_Records_:
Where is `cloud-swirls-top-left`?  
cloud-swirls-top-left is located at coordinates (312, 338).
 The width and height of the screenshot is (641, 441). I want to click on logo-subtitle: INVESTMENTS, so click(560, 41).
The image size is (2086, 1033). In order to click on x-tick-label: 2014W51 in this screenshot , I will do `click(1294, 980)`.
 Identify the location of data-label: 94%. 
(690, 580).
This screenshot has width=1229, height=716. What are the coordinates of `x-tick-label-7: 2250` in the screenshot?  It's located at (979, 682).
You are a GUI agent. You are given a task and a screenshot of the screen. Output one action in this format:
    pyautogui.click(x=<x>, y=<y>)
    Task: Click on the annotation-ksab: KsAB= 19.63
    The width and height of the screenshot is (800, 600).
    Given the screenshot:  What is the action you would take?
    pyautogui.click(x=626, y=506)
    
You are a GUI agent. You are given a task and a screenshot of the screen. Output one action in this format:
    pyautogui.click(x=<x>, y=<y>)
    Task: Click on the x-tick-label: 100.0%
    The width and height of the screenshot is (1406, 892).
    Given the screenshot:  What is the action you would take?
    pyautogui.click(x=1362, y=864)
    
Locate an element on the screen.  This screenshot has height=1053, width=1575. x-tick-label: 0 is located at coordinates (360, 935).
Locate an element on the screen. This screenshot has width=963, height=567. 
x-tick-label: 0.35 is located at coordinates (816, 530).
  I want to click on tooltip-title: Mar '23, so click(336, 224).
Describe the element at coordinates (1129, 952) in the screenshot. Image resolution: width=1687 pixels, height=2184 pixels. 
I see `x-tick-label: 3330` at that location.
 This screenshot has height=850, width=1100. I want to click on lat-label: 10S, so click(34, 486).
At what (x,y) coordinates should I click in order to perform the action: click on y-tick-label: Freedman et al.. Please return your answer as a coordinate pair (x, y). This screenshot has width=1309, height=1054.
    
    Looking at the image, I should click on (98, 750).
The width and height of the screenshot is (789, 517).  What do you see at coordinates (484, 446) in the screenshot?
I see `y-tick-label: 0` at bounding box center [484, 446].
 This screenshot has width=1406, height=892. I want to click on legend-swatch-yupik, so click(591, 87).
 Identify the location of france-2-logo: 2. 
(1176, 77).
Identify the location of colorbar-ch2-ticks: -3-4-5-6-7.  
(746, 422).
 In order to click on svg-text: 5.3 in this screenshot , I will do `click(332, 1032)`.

_Exercise details_: Rewrite all of the lines above with every occurrence of "GUI agent" changed to "desktop agent". Leave everything else the same.

_Output_:
Where is `cloud-swirls-top-left`?  
cloud-swirls-top-left is located at coordinates (312, 338).
 The width and height of the screenshot is (641, 441). I want to click on logo-subtitle: INVESTMENTS, so click(560, 41).
The image size is (2086, 1033). In order to click on x-tick-label: 2014W51 in this screenshot , I will do `click(1294, 980)`.
 Identify the location of data-label: 94%. 
(690, 580).
This screenshot has width=1229, height=716. What are the coordinates of `x-tick-label-7: 2250` in the screenshot?  It's located at (979, 682).
You are a desktop agent. You are given a task and a screenshot of the screen. Output one action in this format:
    pyautogui.click(x=<x>, y=<y>)
    Task: Click on the annotation-ksab: KsAB= 19.63
    The width and height of the screenshot is (800, 600).
    Given the screenshot:  What is the action you would take?
    pyautogui.click(x=626, y=506)
    
You are a desktop agent. You are given a task and a screenshot of the screen. Output one action in this format:
    pyautogui.click(x=<x>, y=<y>)
    Task: Click on the x-tick-label: 100.0%
    The width and height of the screenshot is (1406, 892).
    Given the screenshot:  What is the action you would take?
    pyautogui.click(x=1362, y=864)
    
Locate an element on the screen.  This screenshot has height=1053, width=1575. x-tick-label: 0 is located at coordinates (360, 935).
Locate an element on the screen. This screenshot has width=963, height=567. 
x-tick-label: 0.35 is located at coordinates (816, 530).
  I want to click on tooltip-title: Mar '23, so click(336, 224).
Describe the element at coordinates (1129, 952) in the screenshot. Image resolution: width=1687 pixels, height=2184 pixels. 
I see `x-tick-label: 3330` at that location.
 This screenshot has height=850, width=1100. I want to click on lat-label: 10S, so click(34, 486).
At what (x,y) coordinates should I click in order to perform the action: click on y-tick-label: Freedman et al.. Please return your answer as a coordinate pair (x, y). This screenshot has width=1309, height=1054.
    
    Looking at the image, I should click on (98, 750).
The width and height of the screenshot is (789, 517).  What do you see at coordinates (484, 446) in the screenshot?
I see `y-tick-label: 0` at bounding box center [484, 446].
 This screenshot has width=1406, height=892. I want to click on legend-swatch-yupik, so click(591, 87).
 Identify the location of france-2-logo: 2. 
(1176, 77).
Identify the location of colorbar-ch2-ticks: -3-4-5-6-7.  
(746, 422).
 In order to click on svg-text: 5.3 in this screenshot , I will do `click(332, 1032)`.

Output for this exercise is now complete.